Sira li 24. Febraro 1808.

Signore

La mancanza delli Commodi per l’interrotto commercio delle lettere cagionato dalle critiche circostanze delle guerre mi farà credere ingrato ed incivile per avere tardato finora a compire il mio dovere di ringraziare vivamente la Serenissima Republica, e principalmente V.E. per la grazia accordatami di obligare mio Fratello a restituirmi, e mettere in Libertá la mia Moglie, e li miei figli, che giá sono felicemente arrivati in Siracusa sin dal mese d’Ottobre. Questo favore é stato per me molto singolare, e non potró mai dimenticarlo mentre saró in vitá. E siccome io lo riconosco dalla protezione che V.E. ha preso per la mia persona; cosí sopra tutto mi confesso a lei debitore dello stesso e vengo nuovamente a pregarla di continuarmi lo stesso onore benignandosi sastenermi in tutte le occasioni nelle quali avró bisogno del suo valevole parvocinio.

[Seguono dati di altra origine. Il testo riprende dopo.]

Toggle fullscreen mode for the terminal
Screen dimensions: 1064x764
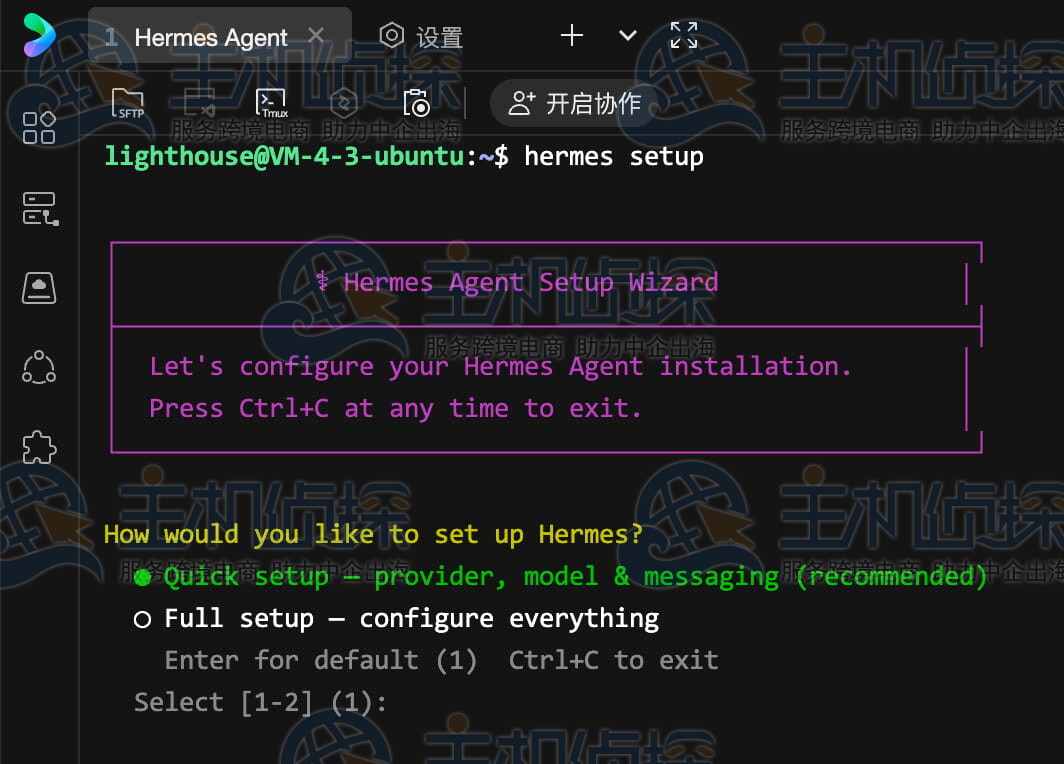pos(684,36)
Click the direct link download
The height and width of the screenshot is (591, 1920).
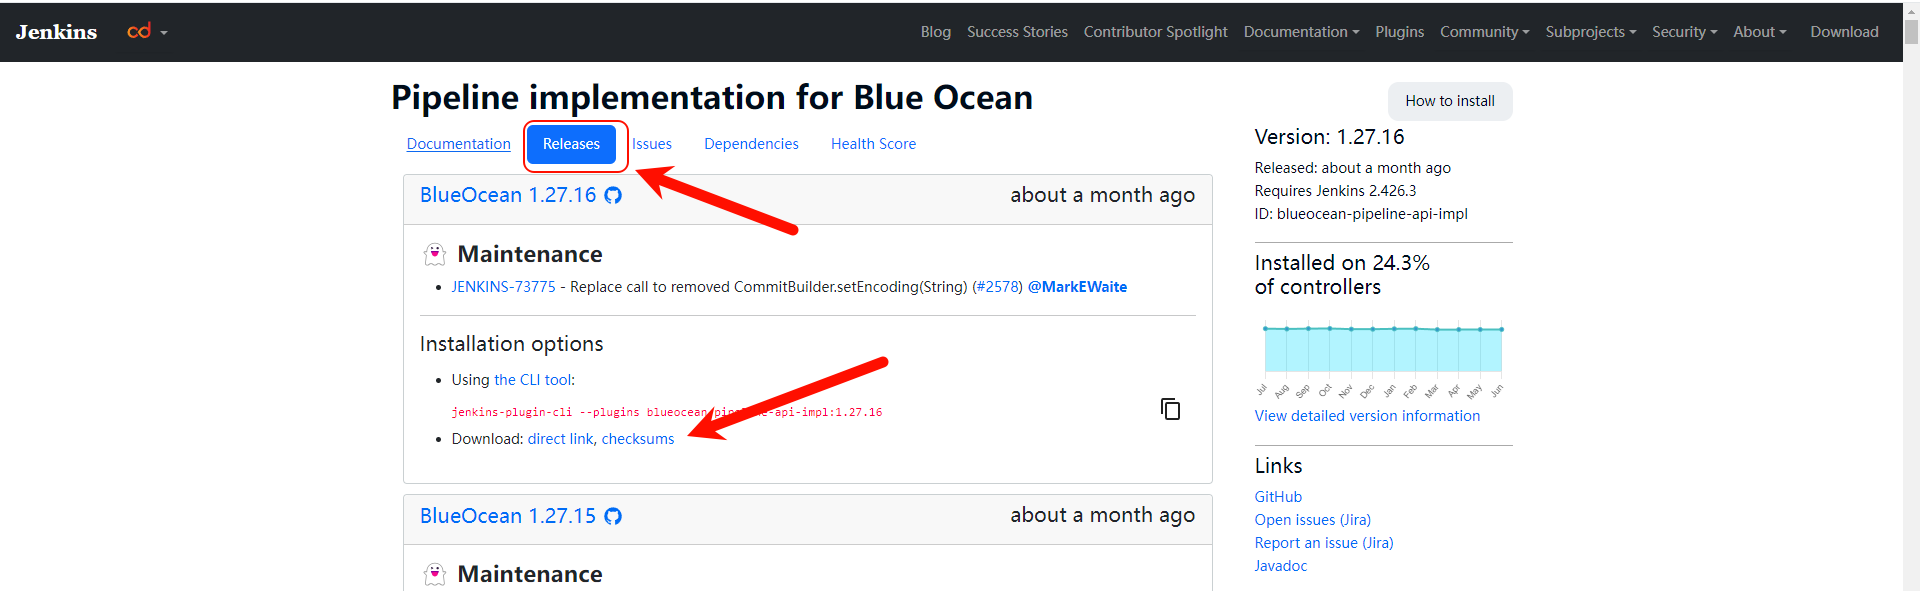560,439
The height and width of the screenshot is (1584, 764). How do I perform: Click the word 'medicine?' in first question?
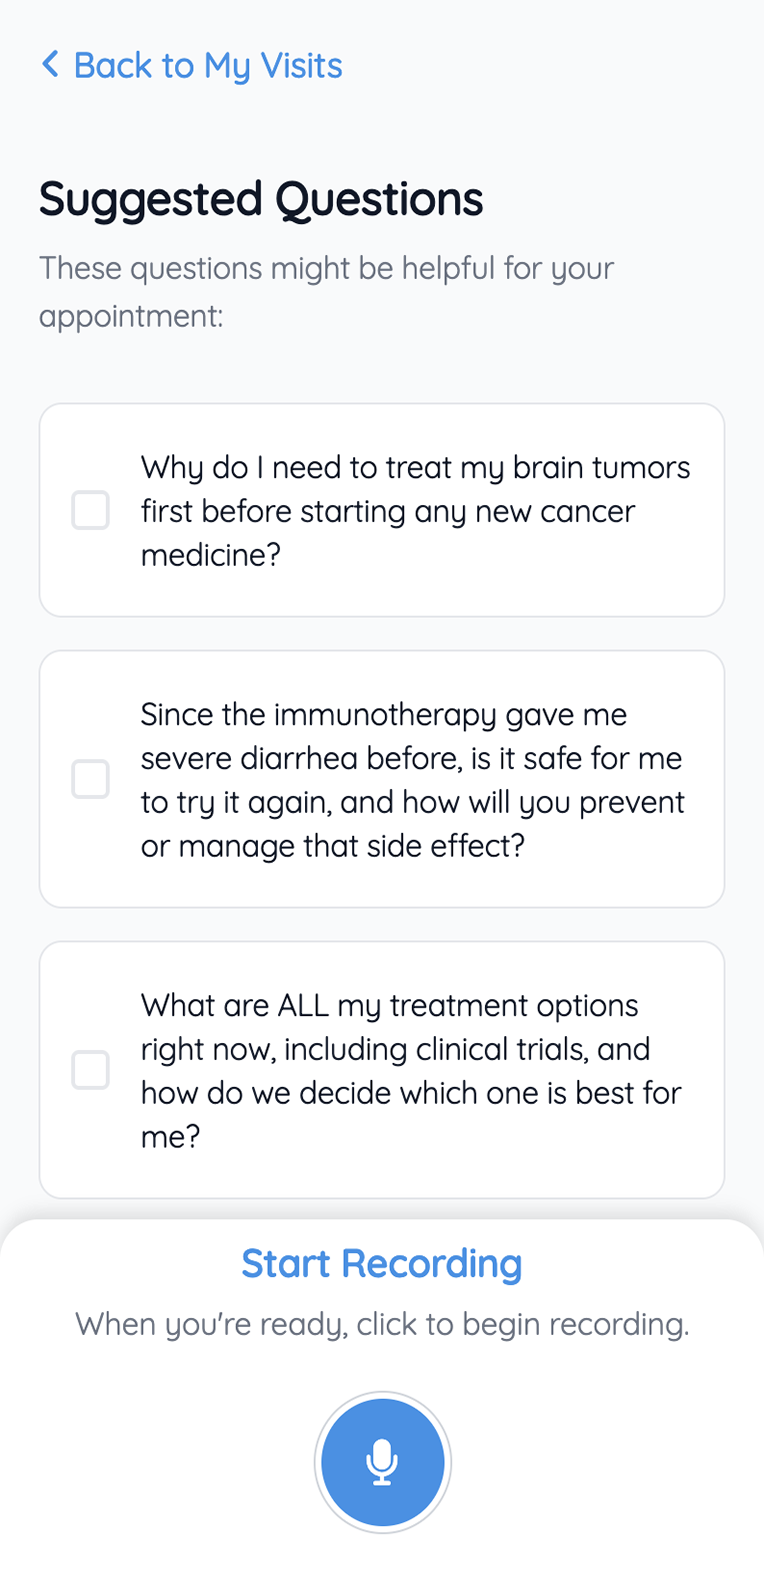click(x=211, y=555)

Perció mi animo a prendermi la libertá d’incommodare V.E. per agevolarmi nel mio maggiore bisogno in cui mi vedo, per non essersi adempita la seconda mia principale preghiera, che riguardava la mia sussistenza, e quella ancora della mia famiglia; il peso che hó di sostenere la Moglie con quattro figli di maggiore etá oltre le persone e schiavi, e schiave del di loro servizio, mi porta una spesa raddoppiata in un paese straniere dove li generi tutti sono avanzati di prezzo per la numerosa truppa degl’Inglesi, che sono qui di guarnigione, oltre il continuo tragitto delli Vascelli da guerra che hanno in questo porto il loro punto di unione. Se l’usurpatore mio Fratello fosse stato obligato a spedirmi annualmente il prodotto delli miei fondi, e di qualche porzione delle rendite del mio Regno, non avrei forse motivo di dare a V.E., ed alla Serenissima Republica la pena di interessarsi per me. Il patto peró di dovere io contentarmi di quanto egli avrebbe voluto darmi a suo piacere senza che li Stati Uniti fossero responsabili della sua avara ingratitudine, mi toglie ogni speranza di potere riparare, e supplire olli miei bisogni. Che posso mai sperare da un’usurpatore che mi há spogliato di tutto? L’odio ch’egli porta alla mia famiglia, lo renderá piú ostinato per concorrere egli a farmi perire di fame col negarmi li dovuti soccorsi: molto piú che há il pretesto di non essere obligato egli a soccorrermi, e di dovere io restar contento del suo arbitrio capriccioso.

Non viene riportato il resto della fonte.